What the attacker needs
Prerequisites
- Advanced knowledge of hardware capabilities of a manufacturer's product.
- Access to the manufacturer's documentation.
Skills required
- High skill: Ability to read, interpret, and subsequently alter manufacturer's documentation to cause errors in design specifications.
- High skill: Ability to stealthly gain access via remote compromise or physical access to the manufacturer's documentation.
How to mitigate it
Defenses that reduce the risk of CAPEC-521.
- Digitize documents and cryptographically sign them to verify authenticity.
- Password protect documents and make them read-only for unauthorized users.
- Avoid emailing important documents and configurations.
- Ensure deleted files are actually deleted.

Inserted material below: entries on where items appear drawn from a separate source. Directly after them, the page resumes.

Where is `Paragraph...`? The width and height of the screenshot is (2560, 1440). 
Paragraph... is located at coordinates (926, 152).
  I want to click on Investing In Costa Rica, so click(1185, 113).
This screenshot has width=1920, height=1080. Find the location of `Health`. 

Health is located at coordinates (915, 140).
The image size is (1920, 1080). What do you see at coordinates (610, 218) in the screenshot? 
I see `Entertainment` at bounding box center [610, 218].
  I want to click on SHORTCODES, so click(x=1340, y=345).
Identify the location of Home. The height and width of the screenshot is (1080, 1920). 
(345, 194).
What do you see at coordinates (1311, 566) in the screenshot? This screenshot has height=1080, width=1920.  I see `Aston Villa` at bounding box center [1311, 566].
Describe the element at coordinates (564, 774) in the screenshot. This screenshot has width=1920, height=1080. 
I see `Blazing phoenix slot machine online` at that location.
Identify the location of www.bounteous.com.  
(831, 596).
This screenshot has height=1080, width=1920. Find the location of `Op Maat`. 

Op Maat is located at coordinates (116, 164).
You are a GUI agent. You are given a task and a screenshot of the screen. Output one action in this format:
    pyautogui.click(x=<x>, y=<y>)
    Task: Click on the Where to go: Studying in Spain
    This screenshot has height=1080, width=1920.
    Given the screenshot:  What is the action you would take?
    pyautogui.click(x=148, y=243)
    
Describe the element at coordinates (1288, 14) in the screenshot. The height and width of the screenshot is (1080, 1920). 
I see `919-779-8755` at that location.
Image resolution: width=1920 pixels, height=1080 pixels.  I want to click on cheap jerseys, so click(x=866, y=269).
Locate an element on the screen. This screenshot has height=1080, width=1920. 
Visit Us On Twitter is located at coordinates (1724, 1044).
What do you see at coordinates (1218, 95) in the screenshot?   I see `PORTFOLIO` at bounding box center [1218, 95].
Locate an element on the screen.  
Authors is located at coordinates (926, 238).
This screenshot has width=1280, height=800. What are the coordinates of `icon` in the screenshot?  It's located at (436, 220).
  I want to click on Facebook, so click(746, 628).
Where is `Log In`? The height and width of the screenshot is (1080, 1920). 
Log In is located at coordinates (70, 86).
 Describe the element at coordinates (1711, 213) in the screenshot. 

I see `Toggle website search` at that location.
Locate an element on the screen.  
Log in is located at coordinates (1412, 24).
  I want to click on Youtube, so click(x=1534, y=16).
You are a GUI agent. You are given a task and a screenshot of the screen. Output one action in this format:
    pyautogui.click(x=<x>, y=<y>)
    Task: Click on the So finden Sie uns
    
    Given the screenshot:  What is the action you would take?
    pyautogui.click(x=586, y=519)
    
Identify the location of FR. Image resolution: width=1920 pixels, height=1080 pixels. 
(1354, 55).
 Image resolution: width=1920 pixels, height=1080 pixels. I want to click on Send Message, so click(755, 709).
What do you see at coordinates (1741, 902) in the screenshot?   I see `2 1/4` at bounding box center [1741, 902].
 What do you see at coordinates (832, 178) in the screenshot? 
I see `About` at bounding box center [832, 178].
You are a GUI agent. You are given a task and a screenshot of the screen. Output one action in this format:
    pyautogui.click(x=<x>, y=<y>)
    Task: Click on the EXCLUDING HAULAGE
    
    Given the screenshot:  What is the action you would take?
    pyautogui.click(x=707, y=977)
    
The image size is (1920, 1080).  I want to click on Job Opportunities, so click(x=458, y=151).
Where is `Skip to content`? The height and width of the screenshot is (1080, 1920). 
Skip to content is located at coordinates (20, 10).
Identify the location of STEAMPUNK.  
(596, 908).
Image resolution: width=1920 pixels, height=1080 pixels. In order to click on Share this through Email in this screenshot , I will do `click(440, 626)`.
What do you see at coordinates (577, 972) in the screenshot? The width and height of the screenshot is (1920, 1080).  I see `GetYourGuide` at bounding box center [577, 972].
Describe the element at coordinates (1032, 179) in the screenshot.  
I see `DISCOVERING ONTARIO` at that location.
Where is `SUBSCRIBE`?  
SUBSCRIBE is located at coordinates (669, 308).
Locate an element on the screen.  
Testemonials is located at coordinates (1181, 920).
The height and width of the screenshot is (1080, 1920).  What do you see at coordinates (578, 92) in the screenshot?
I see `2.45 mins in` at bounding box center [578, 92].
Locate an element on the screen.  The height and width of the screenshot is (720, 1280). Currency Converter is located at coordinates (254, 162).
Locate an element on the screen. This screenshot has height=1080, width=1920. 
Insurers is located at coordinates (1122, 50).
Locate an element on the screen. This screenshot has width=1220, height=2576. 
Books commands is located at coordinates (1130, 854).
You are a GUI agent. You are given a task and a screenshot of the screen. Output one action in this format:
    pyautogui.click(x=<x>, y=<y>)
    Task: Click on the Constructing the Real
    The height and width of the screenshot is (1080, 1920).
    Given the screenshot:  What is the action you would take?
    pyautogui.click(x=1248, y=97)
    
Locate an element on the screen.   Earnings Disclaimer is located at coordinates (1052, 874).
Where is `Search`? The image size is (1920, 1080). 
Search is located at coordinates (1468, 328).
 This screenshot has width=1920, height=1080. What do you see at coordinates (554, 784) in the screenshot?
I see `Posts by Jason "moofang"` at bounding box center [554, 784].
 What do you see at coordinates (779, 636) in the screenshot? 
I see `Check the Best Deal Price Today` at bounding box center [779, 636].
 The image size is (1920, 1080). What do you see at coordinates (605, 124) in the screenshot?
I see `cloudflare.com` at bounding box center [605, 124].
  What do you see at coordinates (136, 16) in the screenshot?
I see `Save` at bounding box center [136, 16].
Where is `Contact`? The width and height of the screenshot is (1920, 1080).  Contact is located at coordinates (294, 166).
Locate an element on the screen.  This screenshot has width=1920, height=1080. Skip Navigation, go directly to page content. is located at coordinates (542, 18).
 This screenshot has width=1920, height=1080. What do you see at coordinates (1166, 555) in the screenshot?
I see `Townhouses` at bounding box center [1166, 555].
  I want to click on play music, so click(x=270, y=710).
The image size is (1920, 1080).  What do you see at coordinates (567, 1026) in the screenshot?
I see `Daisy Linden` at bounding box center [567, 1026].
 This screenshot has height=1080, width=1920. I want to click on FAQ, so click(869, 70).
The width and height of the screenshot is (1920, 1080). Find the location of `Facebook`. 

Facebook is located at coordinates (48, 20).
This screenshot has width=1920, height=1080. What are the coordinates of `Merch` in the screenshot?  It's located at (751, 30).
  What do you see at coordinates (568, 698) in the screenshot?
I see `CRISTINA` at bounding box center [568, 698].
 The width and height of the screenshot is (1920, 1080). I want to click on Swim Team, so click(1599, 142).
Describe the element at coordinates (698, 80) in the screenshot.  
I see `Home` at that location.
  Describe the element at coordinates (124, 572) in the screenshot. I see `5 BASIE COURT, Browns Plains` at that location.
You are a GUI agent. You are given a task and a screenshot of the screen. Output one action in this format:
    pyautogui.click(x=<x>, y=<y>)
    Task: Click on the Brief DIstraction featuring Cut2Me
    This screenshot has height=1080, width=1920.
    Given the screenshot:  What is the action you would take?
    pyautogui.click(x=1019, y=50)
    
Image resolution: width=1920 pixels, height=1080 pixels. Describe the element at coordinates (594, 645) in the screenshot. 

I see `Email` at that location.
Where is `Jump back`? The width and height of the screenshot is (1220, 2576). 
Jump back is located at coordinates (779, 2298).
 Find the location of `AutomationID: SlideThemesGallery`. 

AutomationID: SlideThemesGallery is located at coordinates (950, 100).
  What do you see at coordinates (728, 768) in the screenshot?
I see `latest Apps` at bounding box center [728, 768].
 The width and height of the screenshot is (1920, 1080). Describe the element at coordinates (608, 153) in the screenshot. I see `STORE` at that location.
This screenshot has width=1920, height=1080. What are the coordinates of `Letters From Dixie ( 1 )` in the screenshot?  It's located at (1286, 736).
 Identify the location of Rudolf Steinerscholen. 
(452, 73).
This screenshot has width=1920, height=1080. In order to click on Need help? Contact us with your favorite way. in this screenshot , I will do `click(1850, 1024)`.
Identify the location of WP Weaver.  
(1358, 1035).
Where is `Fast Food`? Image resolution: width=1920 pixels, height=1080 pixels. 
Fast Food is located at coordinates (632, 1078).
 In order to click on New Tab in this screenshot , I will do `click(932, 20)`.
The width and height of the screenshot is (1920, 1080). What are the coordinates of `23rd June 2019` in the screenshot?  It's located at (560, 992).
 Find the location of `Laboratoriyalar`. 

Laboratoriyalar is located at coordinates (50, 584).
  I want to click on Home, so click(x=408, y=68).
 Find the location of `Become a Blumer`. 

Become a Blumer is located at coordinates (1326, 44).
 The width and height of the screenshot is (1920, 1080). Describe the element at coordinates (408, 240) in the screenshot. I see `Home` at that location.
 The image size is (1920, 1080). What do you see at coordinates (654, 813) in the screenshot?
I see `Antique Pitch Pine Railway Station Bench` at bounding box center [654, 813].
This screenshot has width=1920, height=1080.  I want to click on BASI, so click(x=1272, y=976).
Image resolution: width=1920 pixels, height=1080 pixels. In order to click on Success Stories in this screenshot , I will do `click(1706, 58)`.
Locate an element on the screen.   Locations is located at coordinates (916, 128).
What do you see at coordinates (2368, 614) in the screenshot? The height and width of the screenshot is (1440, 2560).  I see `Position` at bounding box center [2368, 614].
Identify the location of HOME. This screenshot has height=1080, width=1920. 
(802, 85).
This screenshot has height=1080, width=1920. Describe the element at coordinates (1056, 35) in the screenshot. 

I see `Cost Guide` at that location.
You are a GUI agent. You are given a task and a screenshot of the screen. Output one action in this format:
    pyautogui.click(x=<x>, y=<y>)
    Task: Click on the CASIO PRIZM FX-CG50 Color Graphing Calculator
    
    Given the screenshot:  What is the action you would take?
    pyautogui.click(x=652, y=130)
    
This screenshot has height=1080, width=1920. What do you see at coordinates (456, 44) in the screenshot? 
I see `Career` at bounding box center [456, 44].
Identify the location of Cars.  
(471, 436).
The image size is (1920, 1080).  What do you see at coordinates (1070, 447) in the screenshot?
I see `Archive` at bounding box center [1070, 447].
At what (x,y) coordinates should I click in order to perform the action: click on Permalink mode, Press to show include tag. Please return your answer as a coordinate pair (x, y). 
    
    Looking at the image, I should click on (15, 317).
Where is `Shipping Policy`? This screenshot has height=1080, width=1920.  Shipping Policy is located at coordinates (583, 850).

- Maintain backups of the document for recovery and verification.
- Separate need-to-know information from system configuration information depending on the user.
Examples
To operate at full capability, a manufacturer's network intrusion detection device needs to have either a Intel Xeon E7-2820 or AMD FX-8350 which have 8 "cores" available, allowing for advanced threading needed to handle large volumes of network traffic without resorting to dropping packets from the detection process. The attacker alters the documentation to state that the system design must use the Intel Core Duo or the AMD Phenom II X2, which only have 2 cores, causing the system to drop large amounts of packets during deployment at a victim site with large amounts of network traffic.